Center for Evolution and Medicine, School of Life Sciences, Arizona State University, Tempe, AZ, USA.
The Biodesign Center for Immunotherapy, Vaccines and Virotherapy, Arizona State University, Tempe, AZ, USA.
Malar J. 2023 Feb 7;22(1):46. doi: 10.1186/s12936-023-04473-x.
Progress in reducing both malaria cases and deaths has stalled with regression seen in many geographies. While significant attention is given to the contributing challenges of drug and insecticide resistance, 'residual' malaria is often diminished to transmission resulting from outdoor-biting or zoophagic/opportunistic mosquito vectors. These specific vector bionomic traits are only part of the problem, as residual transmission may be driven by (a combination of) (1) sub-optimal intervention coverage, quality, acceptance, and/or usage, (2) drug resistance, (3) insecticide resistance, (4) refractory, resistant and adaptive vector and human behaviours that lower intervention effectiveness, (5) lack of, limited access to, and/or willingness to use healthcare systems, (6) diagnostic sensitivity along with the parallel issue of hrp2/3 mutations, (7) (inter)national policy, (8) the research and development pipeline, and (9) external factors such as natural disasters and conflict zones. Towards combating the minimization of this extensive and multipronged issue among the scientific community, funding agencies, and public health officials responsible for guiding or developing malaria programmes, an alternative way of describing this transmission is proposed by focusing in on the causative 'gaps in protection'. Defining and wording it as such zeros in on the drivers that result in the observed remaining (or increasing) transmission, allowing the malaria community to focus on solutions by identifying the actual causes. Outlining, defining and quantifying the gaps in protection for a given system is of utmost importance to understand what needs to be done, differentiating what can be done versus what cannot be tackled at that moment, along with delineating the technical and financial capacity required.

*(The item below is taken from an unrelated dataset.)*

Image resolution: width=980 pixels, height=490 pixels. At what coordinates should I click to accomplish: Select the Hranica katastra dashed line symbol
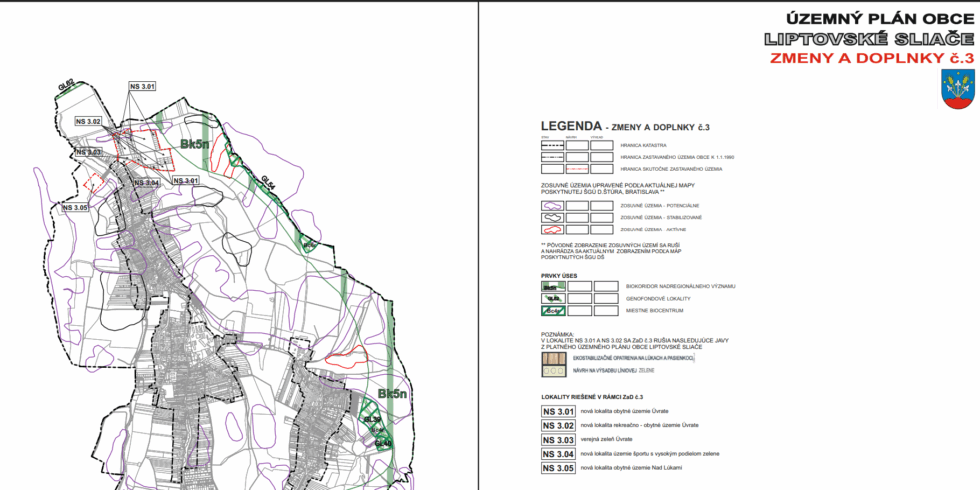(x=552, y=145)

减少疟疾病例和死亡人数的工作进展已经停滞不前,许多地区出现了倒退。虽然人们非常关注药物和杀虫剂耐药性等挑战,但“残留”疟疾通常被认为是由户外叮咬或食虫/机会性蚊子传播引起的。这些特定的蚊子生物学特征只是问题的一部分,因为残留传播可能是由以下因素(组合)驱动的:(1)干预措施的覆盖范围、质量、接受程度和/或使用情况不理想,(2)药物耐药性,(3)杀虫剂耐药性,(4)蚊子和人类的抗性和适应性行为降低了干预效果,(5)缺乏、有限的获得医疗保健系统的机会以及/或者不愿意使用医疗保健系统,(6)诊断敏感性以及 hrp2/3 突变的平行问题,(7)(国际)政策,(8)研发管道,以及(9)自然灾害和冲突地区等外部因素。为了在科学界、资助机构以及负责指导或制定疟疾规划的公共卫生官员中应对这一广泛而多方面问题的最小化,建议通过关注导致观察到的持续(或增加)传播的“保护差距”来描述这种传播。将其定义和表述为这种方式,可以集中关注导致观察到的持续(或增加)传播的驱动因素,使疟疾界能够通过确定实际原因来专注于解决办法。为特定系统确定、定义和量化保护差距对于理解需要做什么至关重要,可以区分此时可以做什么和不能做什么,并确定所需的技术和财务能力。